I made a Black Chery Pinot Noir one time and I had a pretty bad cold at the time but took a taste and decided my cough medicine tasted better. Waited a couple of weeks to get over the cold and still the cough medicine tasted better. Over the next few months I kept tasting it and there was no change. Glad I was not sick that long! My sister loved it and we gladly gave her the whole batch. She still has a couple of bottles left, but I really would rather take the cough medicine then see if that stuff has improved.
VPC


----------



## hannabarn (Feb 4, 2009)

I'm going thru the same thing with my chokecherry wine. It is only 3 months old and I have only tried 1 bottle. so far it is a big disappointment. Tasted very bitter. Hopefully time will heal!


----------



## hannabarn (Feb 4, 2009)

Poor Jim!!!!!!!!! Life wasn't good for him!!


----------



## Wade E (Feb 4, 2009)

Besides me being cheap and trying to stretch out a few of the Vintners cans to more then recipes stated and ending up with weak flavor wines when I started the only 1 that I think came out terrible was the ancient orange mead in which I used wine yeast but I think it was the amount of cloves that made it disgusting to me, dont know if Ill ever do it again but if i ever do it will not have any cloves in it!


----------



## AlFulchino (Feb 4, 2009)

ah.....dont tell anyonne about this, but when i got back into wine making i had forgotten my share of things (and also didn't really know a bigger share of things



) and that wine to this very day finishes fermenting in you stomach when you dare drink it





I am not really sure why i keep the remaining stock...everything about it is bad from the wine to the labels...i think there are are still 4 dozen bottles left


----------



## NorthernWinos (Feb 4, 2009)

hannabarn said:


> I'm going thru the same thing with my chokecherry wine. It is only 3 months old and I have only tried 1 bottle. so far it is a big disappointment. Tasted very bitter. Hopefully time will heal!
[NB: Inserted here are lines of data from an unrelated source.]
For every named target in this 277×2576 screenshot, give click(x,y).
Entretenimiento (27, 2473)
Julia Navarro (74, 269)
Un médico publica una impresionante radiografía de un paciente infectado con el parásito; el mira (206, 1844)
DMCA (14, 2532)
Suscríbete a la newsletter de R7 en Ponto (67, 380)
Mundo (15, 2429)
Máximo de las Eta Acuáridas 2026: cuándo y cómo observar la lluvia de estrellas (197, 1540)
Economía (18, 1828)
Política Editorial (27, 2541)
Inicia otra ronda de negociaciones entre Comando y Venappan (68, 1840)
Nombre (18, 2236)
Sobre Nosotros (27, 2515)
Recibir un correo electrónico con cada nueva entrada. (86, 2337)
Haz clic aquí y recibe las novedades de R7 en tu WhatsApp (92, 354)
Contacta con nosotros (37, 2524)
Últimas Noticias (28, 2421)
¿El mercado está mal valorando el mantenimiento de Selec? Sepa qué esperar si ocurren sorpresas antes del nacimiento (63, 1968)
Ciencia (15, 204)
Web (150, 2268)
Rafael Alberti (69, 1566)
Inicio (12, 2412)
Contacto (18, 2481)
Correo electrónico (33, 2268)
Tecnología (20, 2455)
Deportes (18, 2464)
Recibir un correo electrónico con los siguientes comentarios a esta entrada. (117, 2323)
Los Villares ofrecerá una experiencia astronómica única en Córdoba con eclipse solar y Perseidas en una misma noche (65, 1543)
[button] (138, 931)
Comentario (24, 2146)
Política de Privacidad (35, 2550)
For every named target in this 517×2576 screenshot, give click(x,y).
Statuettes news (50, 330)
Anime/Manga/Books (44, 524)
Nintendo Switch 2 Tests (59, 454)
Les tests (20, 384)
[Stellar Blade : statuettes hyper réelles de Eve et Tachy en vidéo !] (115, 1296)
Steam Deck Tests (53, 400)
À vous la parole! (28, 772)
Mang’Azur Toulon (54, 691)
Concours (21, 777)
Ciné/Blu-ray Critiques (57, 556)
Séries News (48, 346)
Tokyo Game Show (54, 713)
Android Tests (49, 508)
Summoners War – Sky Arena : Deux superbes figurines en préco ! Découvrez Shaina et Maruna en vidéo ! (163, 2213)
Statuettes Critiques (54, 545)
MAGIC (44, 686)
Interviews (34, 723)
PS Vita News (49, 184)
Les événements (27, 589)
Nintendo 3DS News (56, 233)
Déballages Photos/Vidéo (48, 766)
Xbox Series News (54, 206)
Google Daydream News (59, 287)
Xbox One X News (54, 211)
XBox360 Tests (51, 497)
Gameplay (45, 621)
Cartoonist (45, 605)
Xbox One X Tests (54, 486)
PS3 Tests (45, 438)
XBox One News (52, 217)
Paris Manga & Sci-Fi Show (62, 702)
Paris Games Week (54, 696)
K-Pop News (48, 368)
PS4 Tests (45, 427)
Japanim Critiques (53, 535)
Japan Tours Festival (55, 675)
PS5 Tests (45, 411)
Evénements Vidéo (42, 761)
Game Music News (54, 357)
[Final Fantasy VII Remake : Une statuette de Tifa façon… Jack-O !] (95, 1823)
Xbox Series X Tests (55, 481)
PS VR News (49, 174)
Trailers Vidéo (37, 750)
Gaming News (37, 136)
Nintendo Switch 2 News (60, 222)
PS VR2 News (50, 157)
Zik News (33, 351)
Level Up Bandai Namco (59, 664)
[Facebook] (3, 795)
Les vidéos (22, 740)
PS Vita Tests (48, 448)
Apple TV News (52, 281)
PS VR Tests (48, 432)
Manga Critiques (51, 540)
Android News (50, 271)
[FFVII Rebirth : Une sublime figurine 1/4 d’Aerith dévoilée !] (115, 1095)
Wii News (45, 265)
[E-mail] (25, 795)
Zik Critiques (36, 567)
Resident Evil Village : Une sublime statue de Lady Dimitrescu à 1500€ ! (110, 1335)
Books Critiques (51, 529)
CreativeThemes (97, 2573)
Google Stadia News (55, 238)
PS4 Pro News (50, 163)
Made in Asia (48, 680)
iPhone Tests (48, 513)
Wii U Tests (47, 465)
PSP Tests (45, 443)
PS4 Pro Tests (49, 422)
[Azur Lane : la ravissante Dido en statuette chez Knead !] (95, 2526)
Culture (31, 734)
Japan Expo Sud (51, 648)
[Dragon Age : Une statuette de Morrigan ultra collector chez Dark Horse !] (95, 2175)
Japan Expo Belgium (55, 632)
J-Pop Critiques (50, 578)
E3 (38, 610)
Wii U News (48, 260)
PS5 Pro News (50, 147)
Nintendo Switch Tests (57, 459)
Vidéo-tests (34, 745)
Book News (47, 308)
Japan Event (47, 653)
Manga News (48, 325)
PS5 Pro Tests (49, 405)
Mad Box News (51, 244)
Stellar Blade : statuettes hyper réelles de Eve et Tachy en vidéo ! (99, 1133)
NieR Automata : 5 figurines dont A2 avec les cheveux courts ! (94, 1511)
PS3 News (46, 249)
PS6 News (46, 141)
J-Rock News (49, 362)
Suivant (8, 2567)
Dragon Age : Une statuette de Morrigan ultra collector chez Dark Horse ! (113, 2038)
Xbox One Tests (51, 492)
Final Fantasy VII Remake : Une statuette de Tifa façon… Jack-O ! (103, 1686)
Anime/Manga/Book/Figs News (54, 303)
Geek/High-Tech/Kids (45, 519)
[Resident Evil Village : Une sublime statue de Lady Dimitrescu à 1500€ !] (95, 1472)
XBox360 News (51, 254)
I made a batch of ChokeCherry wine once and decided to use up all the left over fruit in the freezer....it was just too strong....

That's one type of fruit wine where a little less is better.


----------



## whino-wino (Feb 4, 2009)

My first attempt at using an acid titration kit resulted in a horrible wine. I was still fairly new to winemaking and I was making a 1 gallon batch of wine from fresh plums. I did not read the directions on the acid test kitcorrectly and I re-tested juice samples about 3 or 4 times before I figured it must be telling me the truth. Long story short I dumped about8 teaspoons of acid blend into a 1 gallon batch! Experience tells me now that no wine, no matter how acid deficient the ingredients, will ever need8 teaspoons of acid blend per gallon. It was so sour it put tears in my eyes. Being the miser that I am, I couldn't bring myself to dump it so I watered it down.....way down. I added some vodka to bring the alcohol back up and dumped in some cherry flavoring that I ordered from George. The acid level was still too high, the vodka was definitely detectable and the cherry flavoring gave it a "metallic" aftertaste. A really, really bad metallic aftertaste. I bottled it and left it on the shelf for over 2 years. It was still so nasty after 2 years that I simply had to dump it out. The bottles had such a thick sticky layer on the inside (probably from the flavoring) that I couldn't even get them clean again. Had to throw those too.


----------



## joeswine (Feb 5, 2009)

TEPE tell the people how F/pacs /extracts and simple syrup came about remember in Jan?


----------



## joeswine (Feb 5, 2009)

i my self have made every wine making mistake possible created massive volcano's.burnt out wine created rocket propellant because of my use of fpac, frustration with fermentation,even after chemicalization (not quite enough) not taking good notes or better know as none,breaking 12 gal.demijohns washing them ,pulling very deep vacuums (experimenting with degassing),yes if theirs anything i,ve left out please fell free to add it to the list,with all the above happening who had the time to taste the wine????????


----------



## grapeman (Feb 5, 2009)

I bet you though Joe that you have made many more excellent wines than mistakes!


----------



## Tom (Feb 5, 2009)

I'll*AGREE* withthat !


----------



## suprasteve (Feb 5, 2009)

along these lines (trying not to hijack the post) I started a gallon using 3 cans of welch's concentrate, brought SG up to 1.090 so nothing crazy, even added a pinch of tannin. That was about 3 months ago that fermentation started. I racked the other day and tasted it, for lack of better terms it was boring and thin. I threw in some french oak chips to try to give it some sort of taste, but what can be done with it? I mean I can use it in like hunch punch or something but that's all it seems good for at the time being. Any thoughts?


----------



## Tom (Feb 5, 2009)

Need much more info,

yeast, temp, chemicals used, containers, santizing agent, you get the idea...was this concord welches


----------



## joeswine (Feb 6, 2009)

I believe theres a time to say, is this wine worth me keeping?- start over and regroup your thoughts learn from some of the errors and move on to better bottles of wine ,don,t settle for close enough ..you,ll fine you Will never move on..it will always then be good enough.......................................


----------



## PolishWineP (Feb 6, 2009)

hannabarn said:


> I'm going thru the same thing with my chokecherry wine. It is only 3 months old and I have only tried 1 bottle. so far it is a big disappointment. Tasted very bitter. Hopefully time will heal!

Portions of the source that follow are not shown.